Burkina Faso : gérants de dépôts pharmaceutiques réclament un statut après des décennies de service
Lors de leur sixième assemblée générale tenue à Ouagadougou, les gérants et caissiers de dépôts pharmaceutiques publics du Burkina Faso ont une fois de plus attiré l’attention des autorités sur leurs conditions de travail précaires. Leur demande principale ? L’adoption d’un statut officiel pour une profession qu’ils considèrent indispensable au bon fonctionnement du système de santé national.
Cette rencontre, organisée sous le thème « L’engagement continu des bénévoles au service des populations », a offert une plateforme pour exprimer les frustrations accumulées face à une situation jugée de plus en plus intenable.

Des décennies de service sans cadre légal
Selon Ousmane Bolly, président de l’Union, de nombreux agents œuvrent depuis plus de deux décennies sans aucun statut professionnel. « Ces travailleurs, que vous observez ici, cumulent parfois jusqu’à 30 ans d’expérience, mais certains ne perçoivent même pas le salaire minimum interprofessionnel garanti », a-t-il révélé avec indignation.
L’organisation représente plus de 3 000 membres répartis dans tous les districts sanitaires du pays, un réseau essentiel pour la distribution des médicaments et l’accueil des patients dans les structures de santé.
L’absence de statut : une menace permanente
Pour ces professionnels, le principal obstacle réside dans l’absence totale de cadre réglementaire encadrant leur métier. Sans texte officiel, ils se retrouvent dans une position de vulnérabilité, exposés à des licenciements arbitraires dès qu’ils osent réclamer de meilleures conditions.
Certains agents, a-t-on appris, évitent même de s’afficher publiquement comme membres de l’Union, par crainte de représailles sur leur lieu de travail.

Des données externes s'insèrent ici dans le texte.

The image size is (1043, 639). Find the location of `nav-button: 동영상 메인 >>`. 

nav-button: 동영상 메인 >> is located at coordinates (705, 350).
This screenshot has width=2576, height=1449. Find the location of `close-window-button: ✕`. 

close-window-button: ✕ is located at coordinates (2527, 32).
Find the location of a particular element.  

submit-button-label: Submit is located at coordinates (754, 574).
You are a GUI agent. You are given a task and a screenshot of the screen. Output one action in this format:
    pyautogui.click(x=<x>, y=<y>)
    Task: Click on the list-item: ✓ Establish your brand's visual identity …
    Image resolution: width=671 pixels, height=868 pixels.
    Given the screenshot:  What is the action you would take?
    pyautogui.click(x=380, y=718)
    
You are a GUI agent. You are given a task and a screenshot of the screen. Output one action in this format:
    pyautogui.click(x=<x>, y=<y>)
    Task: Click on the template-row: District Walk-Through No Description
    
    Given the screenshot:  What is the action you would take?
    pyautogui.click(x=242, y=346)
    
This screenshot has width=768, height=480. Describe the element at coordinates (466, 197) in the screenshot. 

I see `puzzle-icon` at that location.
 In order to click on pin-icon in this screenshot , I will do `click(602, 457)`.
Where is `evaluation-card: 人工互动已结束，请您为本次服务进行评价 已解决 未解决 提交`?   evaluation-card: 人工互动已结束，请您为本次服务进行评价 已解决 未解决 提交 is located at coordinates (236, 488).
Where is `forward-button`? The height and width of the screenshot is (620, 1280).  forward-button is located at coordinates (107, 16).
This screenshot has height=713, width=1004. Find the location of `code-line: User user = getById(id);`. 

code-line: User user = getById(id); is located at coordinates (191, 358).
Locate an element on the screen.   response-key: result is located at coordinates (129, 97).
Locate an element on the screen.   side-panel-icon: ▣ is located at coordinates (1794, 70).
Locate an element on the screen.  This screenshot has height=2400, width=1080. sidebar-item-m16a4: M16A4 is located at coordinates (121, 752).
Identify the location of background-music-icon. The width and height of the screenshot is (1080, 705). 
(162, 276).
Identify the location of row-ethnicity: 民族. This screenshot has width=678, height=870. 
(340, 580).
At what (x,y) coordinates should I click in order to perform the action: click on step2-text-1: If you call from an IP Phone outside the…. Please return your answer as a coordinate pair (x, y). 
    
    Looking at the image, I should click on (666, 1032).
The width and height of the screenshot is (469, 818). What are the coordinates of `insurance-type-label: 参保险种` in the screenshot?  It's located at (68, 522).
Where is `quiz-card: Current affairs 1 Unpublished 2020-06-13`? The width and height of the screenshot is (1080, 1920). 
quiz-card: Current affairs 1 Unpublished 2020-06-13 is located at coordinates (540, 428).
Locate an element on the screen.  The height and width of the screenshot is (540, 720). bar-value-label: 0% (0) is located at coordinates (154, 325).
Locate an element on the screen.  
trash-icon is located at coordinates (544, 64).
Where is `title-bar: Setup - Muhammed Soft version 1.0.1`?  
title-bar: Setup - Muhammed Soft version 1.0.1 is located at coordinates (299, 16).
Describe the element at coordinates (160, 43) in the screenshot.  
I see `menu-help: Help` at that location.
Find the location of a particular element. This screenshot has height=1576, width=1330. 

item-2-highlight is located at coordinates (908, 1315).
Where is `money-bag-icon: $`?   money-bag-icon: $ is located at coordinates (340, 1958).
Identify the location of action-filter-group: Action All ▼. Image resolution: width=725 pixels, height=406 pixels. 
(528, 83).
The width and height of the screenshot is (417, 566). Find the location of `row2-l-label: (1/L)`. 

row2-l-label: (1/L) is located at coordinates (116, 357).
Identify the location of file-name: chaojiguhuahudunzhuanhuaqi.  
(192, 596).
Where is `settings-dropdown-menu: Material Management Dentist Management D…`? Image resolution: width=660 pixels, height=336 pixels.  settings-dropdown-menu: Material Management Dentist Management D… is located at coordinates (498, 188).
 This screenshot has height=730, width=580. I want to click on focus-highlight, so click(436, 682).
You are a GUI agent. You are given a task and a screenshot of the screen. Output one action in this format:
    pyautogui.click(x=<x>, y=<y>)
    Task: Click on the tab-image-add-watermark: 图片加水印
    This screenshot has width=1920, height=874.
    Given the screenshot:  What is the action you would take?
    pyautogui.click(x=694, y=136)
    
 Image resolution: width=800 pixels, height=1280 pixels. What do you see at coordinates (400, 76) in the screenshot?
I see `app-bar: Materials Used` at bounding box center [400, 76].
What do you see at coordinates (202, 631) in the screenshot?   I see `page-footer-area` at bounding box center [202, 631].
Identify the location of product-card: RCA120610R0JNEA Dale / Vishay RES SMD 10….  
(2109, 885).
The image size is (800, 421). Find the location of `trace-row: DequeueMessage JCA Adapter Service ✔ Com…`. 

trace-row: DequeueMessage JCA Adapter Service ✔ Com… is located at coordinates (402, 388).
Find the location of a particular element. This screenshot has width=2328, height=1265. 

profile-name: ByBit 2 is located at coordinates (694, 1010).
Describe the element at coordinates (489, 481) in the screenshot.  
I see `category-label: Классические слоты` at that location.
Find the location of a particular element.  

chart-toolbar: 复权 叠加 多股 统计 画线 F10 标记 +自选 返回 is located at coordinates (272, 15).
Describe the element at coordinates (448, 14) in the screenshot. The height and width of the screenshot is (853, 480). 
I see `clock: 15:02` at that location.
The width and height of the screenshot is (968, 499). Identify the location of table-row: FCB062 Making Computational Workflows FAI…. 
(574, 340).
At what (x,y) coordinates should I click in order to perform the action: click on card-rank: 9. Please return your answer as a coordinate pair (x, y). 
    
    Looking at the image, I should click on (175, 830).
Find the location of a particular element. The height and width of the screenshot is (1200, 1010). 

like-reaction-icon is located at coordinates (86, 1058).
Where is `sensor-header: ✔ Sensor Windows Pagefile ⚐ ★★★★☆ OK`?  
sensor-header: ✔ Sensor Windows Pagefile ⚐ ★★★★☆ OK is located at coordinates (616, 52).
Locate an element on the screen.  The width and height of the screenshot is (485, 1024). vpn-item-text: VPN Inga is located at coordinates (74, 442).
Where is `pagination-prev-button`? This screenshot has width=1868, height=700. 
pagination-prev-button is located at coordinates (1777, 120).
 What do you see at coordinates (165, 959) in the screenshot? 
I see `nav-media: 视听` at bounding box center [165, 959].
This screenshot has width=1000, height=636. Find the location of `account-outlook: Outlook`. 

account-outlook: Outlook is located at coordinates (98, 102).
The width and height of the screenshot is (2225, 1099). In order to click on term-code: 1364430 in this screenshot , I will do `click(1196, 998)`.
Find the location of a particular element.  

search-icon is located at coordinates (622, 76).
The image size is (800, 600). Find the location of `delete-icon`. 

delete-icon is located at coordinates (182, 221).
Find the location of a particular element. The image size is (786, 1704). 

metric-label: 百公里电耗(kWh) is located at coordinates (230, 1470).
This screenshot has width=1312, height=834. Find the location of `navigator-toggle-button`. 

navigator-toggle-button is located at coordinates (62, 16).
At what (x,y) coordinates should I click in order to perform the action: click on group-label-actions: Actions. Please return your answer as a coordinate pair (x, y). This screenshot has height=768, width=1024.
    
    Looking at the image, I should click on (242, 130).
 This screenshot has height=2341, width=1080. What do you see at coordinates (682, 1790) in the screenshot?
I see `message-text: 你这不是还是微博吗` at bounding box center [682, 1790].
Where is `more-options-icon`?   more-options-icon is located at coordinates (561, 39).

Des salaires loin d’être à la hauteur
Les revendications ne se limitent pas au statut : les participants dénoncent également des rémunérations largement insuffisantes. Avec des revenus ne dépassant pas 20 000 à 25 000 FCFA par mois, ces travailleurs peinent à subvenir à leurs besoins face à l’inflation et à la hausse des prix.
Pourtant, leur rôle reste crucial : ils assurent quotidiennement la gestion des stocks de médicaments et l’accueil des usagers dans des centres de santé souvent sous pression.
Des démarches sans réponse concrète depuis six ans
Depuis 2020, l’Union multiplie les initiatives pour obtenir gain de cause :
- échanges répétés avec les ministères de la Santé et de la Fonction publique ;
- demandes d’audience auprès de la Présidence du Faso ;
- participation active à des ateliers dédiés à l’amélioration de la gestion pharmaceutique.
Malgré ces efforts, aucune avancée tangible n’a été enregistrée. Les responsables de l’Union ont finalisé un recensement exhaustif de leurs membres et transmis les données aux autorités compétentes, espérant que cette démarche accélérera la mise en place d’un cadre légal.

Ils appellent désormais à une implication plus marquée de l’État, estimant que les recettes générées par les dépôts pharmaceutiques ne suffisent pas à garantir une amélioration durable de leurs conditions.
En clôturant la réunion, Ousmane Bolly a salué la mobilisation des participants tout en exigeant des autorités une réponse immédiate à leurs doléances.